After the Caves, there are a number of sites worth of your time – Templer's Park, Selayang Hot Spring, Kuala Gandah Elephant Sanctuary, Deerland, the Silver Leaf Monkeys, and the Kampung Kuantan Fireflies – as well as myriad smaller temples and other attractions. You will have to read up on what appeals to you, but we decided on feeding the Silver Leaf Monkeys and a nighttime boat ride among the Kampung Kuantan Fireflies. While the firefly pictures didn’t turn out for us, the experience itself was pretty cool as you get taken via boat down a river where the fireflies twinkle in the mangroves that line the shores. Also entertaining (and far easier to photograph) are the Silver Leaf Monkeys at Bukit Malawati Hill. Different than the more aggressive monkeys that we had become more accustomed to in Indonesia (and at the Batu Caves), the Silver Leaf Monkeys were almost polite as they came to solicit food from you. This place is a guaranteed laugh (though Matt is not quite sure he is proud of the very high octave his giggles reached).

On the way home, we really enjoyed getting to connect with the tour guide who offered a Hindu perspective on the rapid Muslim takeover of the country. While far from the crisis level that racial, ethnic, and religious tensions have reached in other countries, his stories made us consider our own privilege and many of the freedoms that we take for granted.
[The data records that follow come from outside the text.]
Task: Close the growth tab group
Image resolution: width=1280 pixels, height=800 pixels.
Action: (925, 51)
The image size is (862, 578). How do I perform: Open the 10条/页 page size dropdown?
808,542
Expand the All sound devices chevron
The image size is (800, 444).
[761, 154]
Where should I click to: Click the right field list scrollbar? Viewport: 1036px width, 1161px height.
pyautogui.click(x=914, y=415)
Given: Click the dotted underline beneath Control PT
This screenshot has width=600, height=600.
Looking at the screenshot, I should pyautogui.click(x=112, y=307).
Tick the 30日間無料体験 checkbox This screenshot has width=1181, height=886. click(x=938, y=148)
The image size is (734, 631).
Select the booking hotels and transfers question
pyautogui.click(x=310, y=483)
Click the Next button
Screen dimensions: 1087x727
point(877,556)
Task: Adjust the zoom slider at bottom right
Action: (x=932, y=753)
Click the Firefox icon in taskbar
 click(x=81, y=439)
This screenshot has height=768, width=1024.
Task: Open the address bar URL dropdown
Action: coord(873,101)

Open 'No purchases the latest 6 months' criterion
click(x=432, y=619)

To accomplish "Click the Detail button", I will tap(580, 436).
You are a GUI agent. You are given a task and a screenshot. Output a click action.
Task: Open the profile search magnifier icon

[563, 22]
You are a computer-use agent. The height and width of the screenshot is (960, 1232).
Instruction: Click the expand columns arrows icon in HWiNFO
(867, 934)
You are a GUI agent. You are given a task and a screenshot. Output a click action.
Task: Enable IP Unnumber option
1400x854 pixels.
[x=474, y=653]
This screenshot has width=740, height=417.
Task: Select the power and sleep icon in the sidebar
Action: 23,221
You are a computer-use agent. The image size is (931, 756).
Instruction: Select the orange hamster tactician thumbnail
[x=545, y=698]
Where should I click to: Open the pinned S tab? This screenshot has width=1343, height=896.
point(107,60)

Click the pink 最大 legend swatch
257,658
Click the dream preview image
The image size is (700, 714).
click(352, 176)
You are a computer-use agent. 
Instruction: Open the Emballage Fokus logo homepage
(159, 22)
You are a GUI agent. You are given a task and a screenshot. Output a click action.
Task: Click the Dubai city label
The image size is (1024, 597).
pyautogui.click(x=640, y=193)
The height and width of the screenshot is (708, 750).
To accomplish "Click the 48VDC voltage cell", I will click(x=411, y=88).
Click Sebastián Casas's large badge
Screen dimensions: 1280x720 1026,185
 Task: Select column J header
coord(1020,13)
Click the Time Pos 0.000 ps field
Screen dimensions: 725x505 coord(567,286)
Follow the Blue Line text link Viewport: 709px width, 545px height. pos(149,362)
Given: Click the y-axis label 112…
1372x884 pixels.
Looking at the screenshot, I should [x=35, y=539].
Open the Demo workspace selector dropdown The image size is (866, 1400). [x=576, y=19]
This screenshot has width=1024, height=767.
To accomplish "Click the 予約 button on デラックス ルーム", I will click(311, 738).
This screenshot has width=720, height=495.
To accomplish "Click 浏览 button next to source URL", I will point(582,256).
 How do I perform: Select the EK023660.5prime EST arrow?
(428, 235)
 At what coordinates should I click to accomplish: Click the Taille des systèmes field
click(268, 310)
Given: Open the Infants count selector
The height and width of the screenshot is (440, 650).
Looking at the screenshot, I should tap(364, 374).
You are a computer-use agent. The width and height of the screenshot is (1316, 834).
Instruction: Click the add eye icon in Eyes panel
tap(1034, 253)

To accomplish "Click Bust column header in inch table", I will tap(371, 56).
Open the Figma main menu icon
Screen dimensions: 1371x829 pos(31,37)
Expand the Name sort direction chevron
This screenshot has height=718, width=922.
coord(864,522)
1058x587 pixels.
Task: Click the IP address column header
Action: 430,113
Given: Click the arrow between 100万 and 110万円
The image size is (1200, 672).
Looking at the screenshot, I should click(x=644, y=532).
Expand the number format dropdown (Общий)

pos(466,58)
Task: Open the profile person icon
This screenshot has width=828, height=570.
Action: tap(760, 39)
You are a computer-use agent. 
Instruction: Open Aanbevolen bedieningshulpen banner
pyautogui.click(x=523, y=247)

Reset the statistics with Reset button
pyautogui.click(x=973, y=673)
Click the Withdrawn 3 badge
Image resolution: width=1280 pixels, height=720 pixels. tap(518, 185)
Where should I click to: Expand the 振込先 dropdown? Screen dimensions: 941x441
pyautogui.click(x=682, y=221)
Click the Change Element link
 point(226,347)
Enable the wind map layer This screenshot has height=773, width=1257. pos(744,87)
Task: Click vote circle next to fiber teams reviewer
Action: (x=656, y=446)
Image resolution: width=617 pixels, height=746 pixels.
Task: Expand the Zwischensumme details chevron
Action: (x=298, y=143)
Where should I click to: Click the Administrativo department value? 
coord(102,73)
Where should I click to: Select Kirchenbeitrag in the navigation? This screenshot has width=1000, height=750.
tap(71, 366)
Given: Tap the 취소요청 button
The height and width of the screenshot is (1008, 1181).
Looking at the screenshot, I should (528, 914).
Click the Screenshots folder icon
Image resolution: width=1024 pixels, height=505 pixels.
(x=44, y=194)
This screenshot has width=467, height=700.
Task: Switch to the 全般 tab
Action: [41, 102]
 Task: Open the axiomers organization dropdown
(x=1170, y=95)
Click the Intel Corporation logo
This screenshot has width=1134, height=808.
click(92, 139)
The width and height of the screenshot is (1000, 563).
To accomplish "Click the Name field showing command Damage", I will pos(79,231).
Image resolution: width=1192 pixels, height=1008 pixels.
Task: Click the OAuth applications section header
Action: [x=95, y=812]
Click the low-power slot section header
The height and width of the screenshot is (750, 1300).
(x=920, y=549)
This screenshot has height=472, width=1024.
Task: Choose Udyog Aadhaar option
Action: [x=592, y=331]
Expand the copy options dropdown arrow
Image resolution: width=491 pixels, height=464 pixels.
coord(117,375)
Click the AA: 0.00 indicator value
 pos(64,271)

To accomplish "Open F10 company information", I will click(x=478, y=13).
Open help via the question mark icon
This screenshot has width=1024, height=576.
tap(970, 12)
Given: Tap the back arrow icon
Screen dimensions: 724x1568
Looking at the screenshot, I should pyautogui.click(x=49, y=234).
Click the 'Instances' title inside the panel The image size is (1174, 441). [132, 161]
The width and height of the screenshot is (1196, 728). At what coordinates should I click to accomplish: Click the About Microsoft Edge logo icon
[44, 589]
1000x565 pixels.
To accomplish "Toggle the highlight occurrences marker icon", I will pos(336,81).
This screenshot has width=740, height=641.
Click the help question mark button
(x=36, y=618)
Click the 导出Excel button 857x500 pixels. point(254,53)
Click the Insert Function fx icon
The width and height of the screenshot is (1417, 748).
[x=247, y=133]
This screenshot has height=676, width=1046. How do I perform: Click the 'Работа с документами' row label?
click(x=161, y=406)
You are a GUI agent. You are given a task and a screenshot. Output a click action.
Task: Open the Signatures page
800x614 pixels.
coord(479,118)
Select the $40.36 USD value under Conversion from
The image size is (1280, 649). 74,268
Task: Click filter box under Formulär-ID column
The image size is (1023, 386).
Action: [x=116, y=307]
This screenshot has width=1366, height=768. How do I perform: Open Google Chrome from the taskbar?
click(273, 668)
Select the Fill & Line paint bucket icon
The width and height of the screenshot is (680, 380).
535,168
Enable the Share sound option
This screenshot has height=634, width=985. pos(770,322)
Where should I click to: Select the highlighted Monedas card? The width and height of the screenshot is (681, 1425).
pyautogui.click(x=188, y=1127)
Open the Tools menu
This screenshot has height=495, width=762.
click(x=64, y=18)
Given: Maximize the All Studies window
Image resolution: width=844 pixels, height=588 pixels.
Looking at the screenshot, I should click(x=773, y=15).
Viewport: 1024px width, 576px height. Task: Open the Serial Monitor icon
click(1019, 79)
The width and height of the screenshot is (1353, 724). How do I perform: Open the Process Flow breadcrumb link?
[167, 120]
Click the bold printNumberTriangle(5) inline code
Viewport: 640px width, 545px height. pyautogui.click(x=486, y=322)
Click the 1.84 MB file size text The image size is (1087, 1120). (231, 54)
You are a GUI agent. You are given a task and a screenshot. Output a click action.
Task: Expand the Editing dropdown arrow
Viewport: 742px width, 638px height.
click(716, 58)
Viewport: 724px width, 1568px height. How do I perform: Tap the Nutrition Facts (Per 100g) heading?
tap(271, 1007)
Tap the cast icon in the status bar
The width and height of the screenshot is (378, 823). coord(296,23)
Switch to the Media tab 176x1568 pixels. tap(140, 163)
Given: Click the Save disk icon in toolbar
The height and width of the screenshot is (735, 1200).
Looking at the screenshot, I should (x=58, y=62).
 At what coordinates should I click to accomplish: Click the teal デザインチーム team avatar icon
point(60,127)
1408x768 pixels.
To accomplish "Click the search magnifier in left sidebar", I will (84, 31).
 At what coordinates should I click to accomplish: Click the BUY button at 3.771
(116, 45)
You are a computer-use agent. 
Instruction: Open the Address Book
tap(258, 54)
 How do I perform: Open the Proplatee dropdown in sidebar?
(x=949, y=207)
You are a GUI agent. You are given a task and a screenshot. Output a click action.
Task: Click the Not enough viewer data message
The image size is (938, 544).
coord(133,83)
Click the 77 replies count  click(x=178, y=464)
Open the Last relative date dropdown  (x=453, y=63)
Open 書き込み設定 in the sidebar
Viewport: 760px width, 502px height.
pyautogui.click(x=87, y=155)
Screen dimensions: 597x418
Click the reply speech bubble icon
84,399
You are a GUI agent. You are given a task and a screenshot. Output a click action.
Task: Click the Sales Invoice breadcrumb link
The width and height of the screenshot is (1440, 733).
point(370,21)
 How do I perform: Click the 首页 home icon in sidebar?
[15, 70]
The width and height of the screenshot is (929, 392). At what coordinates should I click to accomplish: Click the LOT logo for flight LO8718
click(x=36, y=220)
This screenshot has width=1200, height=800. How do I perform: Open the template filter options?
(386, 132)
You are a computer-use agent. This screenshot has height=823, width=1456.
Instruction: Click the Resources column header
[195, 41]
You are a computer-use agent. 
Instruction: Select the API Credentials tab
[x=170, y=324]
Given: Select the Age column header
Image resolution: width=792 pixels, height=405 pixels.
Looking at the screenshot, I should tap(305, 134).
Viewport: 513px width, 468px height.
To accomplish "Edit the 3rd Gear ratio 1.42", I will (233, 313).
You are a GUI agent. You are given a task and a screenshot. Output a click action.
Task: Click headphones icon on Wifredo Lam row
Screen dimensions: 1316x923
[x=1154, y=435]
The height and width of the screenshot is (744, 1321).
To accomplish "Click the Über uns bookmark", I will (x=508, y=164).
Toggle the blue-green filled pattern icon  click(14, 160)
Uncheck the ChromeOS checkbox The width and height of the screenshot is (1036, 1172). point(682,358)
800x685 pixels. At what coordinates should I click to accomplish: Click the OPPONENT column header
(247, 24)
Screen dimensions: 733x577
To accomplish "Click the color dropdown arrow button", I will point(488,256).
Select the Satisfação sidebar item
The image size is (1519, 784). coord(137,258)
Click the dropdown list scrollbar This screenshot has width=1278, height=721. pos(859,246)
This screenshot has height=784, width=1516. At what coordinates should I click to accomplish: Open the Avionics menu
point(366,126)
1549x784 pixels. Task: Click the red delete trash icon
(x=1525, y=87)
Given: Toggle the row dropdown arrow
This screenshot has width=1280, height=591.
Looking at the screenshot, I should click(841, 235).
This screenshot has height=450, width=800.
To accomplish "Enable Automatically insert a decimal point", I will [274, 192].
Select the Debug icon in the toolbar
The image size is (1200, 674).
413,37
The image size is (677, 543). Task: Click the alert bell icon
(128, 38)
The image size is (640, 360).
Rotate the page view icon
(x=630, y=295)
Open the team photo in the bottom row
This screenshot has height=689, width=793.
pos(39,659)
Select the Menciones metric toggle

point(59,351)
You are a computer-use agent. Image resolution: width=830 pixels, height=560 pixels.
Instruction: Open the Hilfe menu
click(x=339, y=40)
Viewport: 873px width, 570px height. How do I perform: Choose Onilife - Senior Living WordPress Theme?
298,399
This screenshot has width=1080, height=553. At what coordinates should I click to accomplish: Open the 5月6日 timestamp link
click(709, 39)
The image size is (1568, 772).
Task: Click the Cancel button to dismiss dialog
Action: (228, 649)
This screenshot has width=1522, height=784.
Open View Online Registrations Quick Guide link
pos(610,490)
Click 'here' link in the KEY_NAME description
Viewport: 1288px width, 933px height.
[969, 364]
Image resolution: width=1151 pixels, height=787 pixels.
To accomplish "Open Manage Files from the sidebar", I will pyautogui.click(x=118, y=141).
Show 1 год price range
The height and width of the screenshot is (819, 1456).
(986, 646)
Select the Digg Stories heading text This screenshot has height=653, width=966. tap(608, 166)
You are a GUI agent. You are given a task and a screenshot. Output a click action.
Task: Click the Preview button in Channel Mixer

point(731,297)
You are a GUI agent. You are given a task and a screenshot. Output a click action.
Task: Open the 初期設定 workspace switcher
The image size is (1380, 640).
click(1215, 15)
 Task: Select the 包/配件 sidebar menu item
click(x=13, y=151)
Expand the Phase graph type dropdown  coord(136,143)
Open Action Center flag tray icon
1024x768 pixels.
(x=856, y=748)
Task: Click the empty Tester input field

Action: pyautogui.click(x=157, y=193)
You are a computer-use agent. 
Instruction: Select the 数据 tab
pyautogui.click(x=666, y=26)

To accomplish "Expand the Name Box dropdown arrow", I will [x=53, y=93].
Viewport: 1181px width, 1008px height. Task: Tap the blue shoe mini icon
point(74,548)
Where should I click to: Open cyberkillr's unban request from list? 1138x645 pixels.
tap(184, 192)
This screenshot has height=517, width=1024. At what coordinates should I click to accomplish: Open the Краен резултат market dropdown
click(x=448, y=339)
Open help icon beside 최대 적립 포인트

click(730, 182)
Connection and introspection are two important elements of why we travel, so we were vey grateful for his candor. (note: we didn’t include his name or photo here to prevent him from getting in any trouble)

Day 3: Shop then Depart

On your last day, we think you should give in to the temples of commerce that abound throughout the city. Fundamentally, there are two types of tourist shopping options: high-end and low-end. At the high-end, there are many 10+ story malls with hundreds of stores from all the major international retailers (from couture to fast-fashion) for you to browse until your credit card limit is hit. Just don’t expect to find any kitschy souvenirs or bargaining here as these malls take themselves pretty seriously. Tip: most of the malls have the same retailers and prices, so choose the one most convenient to you. However, if your flight leaves in the afternoon, the Mitsui Outlet Park is a mall with free luggage storage and dropoff at KLIA that might have some great bargains (the mall opens at 10a so we didn’t have time to see it before our 11a flight).

Malaysian purses

The other option are the low-end hawker malls. Don’t let the name throw you off, as these hawker stalls are probably what you picture in your head when you think Southeast Asia and have great bargains on everything from t-shirts to souvenirs to fake sunglasses/purses/watches (you just have NO IDEA how many different ways the Petronas Towers can be used to sell useless crap). The best of these are probably the Petaling Street Market (which is not air conditioned but has the best prices) and the Central Market (which is air conditioned but has more limited selection and less bargaining room). Despite our attempts to always travel light, we loaded up a bit on gifts for people back home.

After that, it’s off to the airport for your next destination. We’re not exactly saying that Kuala Lumpur is a ‘not to be missed’ destination, but we think you can have a pretty great couple of days here.